─── Texto da página ───
Salvo melhor opinião, cremos que não lhe assiste razão na primeira das vertentes assinaladas.
De acordo com a factualidade assente com base nos documentos juntos a fls.12 a 71 e 292 a 335 do P.A.do processo administrativo, no período que decorreu entre Setembro de 2018 e Junho de 2021, foram realizadas no total de 18 operações de concessão de crédito, em 14 das quais foram convencionados os juros remuneratórios a cobrar pelo Recorrente enquanto mutuante.
Segundo defende o ora Recorrente, as referidas concessões de crédito, na maior parte das vezes, eram apenas destinadas aos amigos deles, não ao público em geral. Daí a falta da habitualidade, necessária à qualificação da infracção em causa. Tal tese, em nosso entender, apenas ganharia relevância se permite afastar a “indeterminabilidade” dos mutuários a quem se destinavam as operações, ao contrário do que surge nas operações efectuadas nas relações com o público, no exercício de uma actividade típica das instituições bancárias.
Com o devido respeito, alegar o facto de conceder os créditos aos amigos seus, é desprovido de pertinência, uma vez que a definição de “amigos” se apresenta muitas vezes sem qualquer contorno nítido, necessário a determinar os destinatários. A situação seria bem diferente se alegasse que se limitava a conceder os empréstimos aos seus familiares.
─── Material ───
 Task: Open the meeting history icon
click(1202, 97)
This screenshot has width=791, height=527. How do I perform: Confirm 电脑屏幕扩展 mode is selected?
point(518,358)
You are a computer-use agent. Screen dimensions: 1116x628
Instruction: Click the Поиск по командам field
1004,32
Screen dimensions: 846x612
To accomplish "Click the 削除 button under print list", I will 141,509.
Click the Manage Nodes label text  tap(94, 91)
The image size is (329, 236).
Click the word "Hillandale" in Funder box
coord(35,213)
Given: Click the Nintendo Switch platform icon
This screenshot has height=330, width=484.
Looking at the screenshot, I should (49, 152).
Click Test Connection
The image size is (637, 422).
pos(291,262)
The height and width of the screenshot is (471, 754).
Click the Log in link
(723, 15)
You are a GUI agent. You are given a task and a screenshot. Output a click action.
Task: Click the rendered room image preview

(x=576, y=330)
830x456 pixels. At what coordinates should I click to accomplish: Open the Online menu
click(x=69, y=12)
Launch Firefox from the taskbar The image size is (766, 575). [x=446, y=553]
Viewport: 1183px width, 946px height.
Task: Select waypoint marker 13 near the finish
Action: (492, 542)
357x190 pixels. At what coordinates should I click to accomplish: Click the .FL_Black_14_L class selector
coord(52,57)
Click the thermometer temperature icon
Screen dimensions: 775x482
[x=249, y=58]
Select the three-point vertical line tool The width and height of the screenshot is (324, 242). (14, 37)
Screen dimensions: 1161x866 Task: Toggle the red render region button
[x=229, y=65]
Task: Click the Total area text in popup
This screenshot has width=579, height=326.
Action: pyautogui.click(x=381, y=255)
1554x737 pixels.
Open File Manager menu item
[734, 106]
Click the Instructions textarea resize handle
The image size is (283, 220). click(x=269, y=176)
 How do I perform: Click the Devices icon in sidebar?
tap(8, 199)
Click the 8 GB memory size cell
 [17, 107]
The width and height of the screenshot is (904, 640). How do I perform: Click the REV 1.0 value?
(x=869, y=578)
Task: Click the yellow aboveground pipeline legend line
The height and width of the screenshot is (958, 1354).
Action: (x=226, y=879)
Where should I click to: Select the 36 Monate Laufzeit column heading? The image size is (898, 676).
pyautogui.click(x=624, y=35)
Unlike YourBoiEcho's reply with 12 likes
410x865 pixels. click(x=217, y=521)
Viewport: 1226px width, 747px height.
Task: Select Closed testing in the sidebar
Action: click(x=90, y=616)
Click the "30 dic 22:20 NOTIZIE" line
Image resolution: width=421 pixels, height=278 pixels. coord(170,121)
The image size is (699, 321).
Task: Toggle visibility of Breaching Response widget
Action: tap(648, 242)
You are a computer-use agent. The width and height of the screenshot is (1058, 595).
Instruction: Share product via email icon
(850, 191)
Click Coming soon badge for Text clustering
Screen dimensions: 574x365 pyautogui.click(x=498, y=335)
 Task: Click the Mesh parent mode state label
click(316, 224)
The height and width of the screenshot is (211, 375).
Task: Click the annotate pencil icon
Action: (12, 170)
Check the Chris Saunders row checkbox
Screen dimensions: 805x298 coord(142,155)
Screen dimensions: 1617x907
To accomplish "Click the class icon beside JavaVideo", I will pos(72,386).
───
Tarefas a realizar:
1. Segundo o texto da página, quantas operações de concessão de crédito foram realizadas entre Setembro de 2018 e Junho de 2021?
2. Transcreva palavra por palavra o trecho do texto da página que vai de "Salvo melhor opinião, cremos" a "Recorrente enquanto mutuante.".
O material não tem qualquer papel nesta parte.

Respostas aos exercícios:
1. Foram realizadas 18 operações.

2.
Salvo melhor opinião, cremos que não lhe assiste razão na primeira das vertentes assinaladas.
De acordo com a factualidade assente com base nos documentos juntos a fls.12 a 71 e 292 a 335 do P.A.do processo administrativo, no período que decorreu entre Setembro de 2018 e Junho de 2021, foram realizadas no total de 18 operações de concessão de crédito, em 14 das quais foram convencionados os juros remuneratórios a cobrar pelo Recorrente enquanto mutuante.